▶ Excerpt to read:
※ ※ ※
Margaret Wu’s public intervention in the debate is timely and devastating for proponents of such an approach. Make no mistake, Margaret Wu is not Angelo Gavrielatos, Mary Bluett or Kevin Donnelly — she is one of a handful of people in the country who really understand this stuff.
It’s fairly obvious why Gillard wants to be seen to be promoting such retrograde steps as school league tables, but why is a career academic with international reputation such as Barry McGaw, providing intellectual cover for her?
Do I understand correctly? A University statistics professor thinks that the proposed leauge tables are the wrong ones. Apparently this is “devastating”.
So let’s leave academic la-la land for a second:
Firstly, does this professor propose a better approach? If not, let’s go with the “bad” league tables.
Secondly, Professor who? I know a Prof who is apparently the leading Australian expert on sexual politics. Shall we seek her permission before we ask someone on a date? Pu-lease.
In explaining that there is a difference in results between classes in the same school, your article claims this is “no doubt” due to “the often-reported trumping effect of individual teacher quality.”
Surely there is doubt. It could be as simple as a school having graded classes within the one year.
The article is correct that Professor Wu IS one of the few people who understands the complexities of statistics in educational measurement. League tables of schools based on forty multiple choice questions is simply invalid.
Fritz, I’m sorry if this is a dumb question. But I’m really interested in the answer.
Why is it obvious that Julia Gillard wants to be seen to be promoting such retrograde steps as school league tables?
“in any given school that overall scores higher than another school, there will be classes that perform worse than the best classes in the “worse” school. No doubt this is related to the often-reported trumping effect of individual teacher quality.”
※ ※ ※
(Dataset records)

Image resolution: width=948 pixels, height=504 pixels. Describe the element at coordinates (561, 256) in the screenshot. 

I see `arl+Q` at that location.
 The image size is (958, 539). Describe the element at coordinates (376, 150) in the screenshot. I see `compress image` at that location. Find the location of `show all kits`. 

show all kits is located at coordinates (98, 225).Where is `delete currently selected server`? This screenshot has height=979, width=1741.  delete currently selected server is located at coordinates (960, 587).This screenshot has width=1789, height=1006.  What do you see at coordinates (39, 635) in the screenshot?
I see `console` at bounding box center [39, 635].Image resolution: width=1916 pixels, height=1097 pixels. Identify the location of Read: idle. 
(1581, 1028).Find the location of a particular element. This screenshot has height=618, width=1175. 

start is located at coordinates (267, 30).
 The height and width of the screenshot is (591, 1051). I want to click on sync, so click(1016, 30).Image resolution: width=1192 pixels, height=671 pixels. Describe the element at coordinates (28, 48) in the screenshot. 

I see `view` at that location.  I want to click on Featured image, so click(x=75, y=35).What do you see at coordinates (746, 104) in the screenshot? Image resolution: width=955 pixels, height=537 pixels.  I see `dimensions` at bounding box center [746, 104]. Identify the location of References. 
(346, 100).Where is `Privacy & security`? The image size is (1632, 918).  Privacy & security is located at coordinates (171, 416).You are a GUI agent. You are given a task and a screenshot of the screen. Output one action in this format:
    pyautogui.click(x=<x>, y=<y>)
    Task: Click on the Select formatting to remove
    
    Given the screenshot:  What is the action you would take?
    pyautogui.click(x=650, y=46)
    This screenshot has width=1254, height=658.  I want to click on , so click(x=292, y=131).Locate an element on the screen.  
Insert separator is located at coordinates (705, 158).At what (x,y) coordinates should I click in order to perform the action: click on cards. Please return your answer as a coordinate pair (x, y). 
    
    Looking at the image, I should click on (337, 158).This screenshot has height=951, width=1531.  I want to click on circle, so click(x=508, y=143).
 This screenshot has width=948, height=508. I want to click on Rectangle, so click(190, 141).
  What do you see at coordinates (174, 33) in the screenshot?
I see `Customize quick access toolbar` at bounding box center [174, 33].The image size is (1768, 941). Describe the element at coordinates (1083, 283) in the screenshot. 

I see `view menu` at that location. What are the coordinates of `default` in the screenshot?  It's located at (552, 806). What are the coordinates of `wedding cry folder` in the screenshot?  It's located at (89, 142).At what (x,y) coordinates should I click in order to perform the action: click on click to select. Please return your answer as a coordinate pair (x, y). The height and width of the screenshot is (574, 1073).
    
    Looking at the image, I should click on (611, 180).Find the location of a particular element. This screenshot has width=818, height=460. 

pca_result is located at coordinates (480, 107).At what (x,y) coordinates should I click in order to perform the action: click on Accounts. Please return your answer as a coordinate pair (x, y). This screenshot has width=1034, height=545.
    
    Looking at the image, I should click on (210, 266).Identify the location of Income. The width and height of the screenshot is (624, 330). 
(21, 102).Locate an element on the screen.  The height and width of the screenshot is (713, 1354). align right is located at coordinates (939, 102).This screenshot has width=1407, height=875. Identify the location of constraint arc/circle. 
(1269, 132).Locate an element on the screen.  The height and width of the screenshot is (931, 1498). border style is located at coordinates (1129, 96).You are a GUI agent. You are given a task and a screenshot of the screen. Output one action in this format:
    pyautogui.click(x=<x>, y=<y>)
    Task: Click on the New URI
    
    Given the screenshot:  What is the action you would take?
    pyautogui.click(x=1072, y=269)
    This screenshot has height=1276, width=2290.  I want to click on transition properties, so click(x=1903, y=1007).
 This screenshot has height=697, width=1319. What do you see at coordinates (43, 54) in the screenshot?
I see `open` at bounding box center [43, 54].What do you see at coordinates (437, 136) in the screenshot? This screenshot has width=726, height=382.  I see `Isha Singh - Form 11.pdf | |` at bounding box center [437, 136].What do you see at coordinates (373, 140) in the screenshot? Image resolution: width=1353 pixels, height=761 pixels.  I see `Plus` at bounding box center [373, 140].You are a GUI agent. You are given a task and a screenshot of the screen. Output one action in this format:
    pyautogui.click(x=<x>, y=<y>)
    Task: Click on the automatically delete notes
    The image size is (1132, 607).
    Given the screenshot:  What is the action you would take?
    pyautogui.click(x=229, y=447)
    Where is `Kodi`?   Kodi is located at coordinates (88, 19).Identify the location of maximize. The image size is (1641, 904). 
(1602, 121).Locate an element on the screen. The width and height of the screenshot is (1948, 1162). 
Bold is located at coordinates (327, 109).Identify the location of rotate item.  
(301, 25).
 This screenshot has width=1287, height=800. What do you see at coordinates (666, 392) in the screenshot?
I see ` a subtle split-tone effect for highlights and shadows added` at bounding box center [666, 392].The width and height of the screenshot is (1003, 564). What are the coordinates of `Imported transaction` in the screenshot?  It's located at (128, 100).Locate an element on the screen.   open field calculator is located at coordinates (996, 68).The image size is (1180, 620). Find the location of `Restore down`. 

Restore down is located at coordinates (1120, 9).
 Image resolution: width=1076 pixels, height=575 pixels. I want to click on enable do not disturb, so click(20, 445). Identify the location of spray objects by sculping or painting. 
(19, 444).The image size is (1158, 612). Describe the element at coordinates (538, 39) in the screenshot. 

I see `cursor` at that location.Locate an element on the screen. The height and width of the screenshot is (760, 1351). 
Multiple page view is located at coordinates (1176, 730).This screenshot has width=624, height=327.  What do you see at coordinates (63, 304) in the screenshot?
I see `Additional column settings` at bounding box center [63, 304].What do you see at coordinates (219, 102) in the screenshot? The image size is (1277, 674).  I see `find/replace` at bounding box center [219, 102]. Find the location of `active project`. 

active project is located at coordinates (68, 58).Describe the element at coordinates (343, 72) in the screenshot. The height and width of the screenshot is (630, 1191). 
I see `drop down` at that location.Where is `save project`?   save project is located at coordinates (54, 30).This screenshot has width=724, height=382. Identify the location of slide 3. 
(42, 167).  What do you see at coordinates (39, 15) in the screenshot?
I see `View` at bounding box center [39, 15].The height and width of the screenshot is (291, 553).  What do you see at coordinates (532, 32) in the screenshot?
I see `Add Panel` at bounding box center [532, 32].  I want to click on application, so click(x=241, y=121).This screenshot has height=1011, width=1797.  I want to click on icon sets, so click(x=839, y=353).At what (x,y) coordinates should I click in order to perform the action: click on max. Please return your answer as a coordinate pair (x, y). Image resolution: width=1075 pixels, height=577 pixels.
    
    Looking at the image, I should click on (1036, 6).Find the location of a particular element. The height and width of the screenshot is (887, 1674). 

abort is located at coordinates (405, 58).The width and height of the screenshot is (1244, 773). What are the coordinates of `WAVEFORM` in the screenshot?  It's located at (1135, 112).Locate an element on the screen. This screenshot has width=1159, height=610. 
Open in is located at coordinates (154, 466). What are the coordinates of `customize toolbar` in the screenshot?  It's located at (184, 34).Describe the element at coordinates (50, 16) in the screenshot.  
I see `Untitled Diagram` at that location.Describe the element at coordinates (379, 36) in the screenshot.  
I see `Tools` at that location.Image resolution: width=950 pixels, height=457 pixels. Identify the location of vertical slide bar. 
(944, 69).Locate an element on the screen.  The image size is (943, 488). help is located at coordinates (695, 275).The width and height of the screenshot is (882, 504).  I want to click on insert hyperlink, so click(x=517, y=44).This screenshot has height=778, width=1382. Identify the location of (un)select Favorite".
※ ※ ※
▶ Directions:
- A) From the thread on school league tables, copy the part that opens with the words containing "The article is" and closes with "is simply invalid.".
- B) Answer these questions from the thread on school league tables above:
(i) Which career academic is said to be "providing intellectual cover" for Gillard?
(ii) What simple explanation is offered for a difference in results between classes in the same school?
(iii) According to the comment that calls Professor Wu one of the few people who understand the complexities of statistics in educational measurement, how many multiple choice questions are league tables of schools based on?

▶ Written answers:
- A)
The article is correct that Professor Wu IS one of the few people who understands the complexities of statistics in educational measurement. League tables of schools based on forty multiple choice questions is simply invalid.

- B)
(i) Barry McGaw.
(ii) A school might have graded classes within the one year.
(iii) Forty.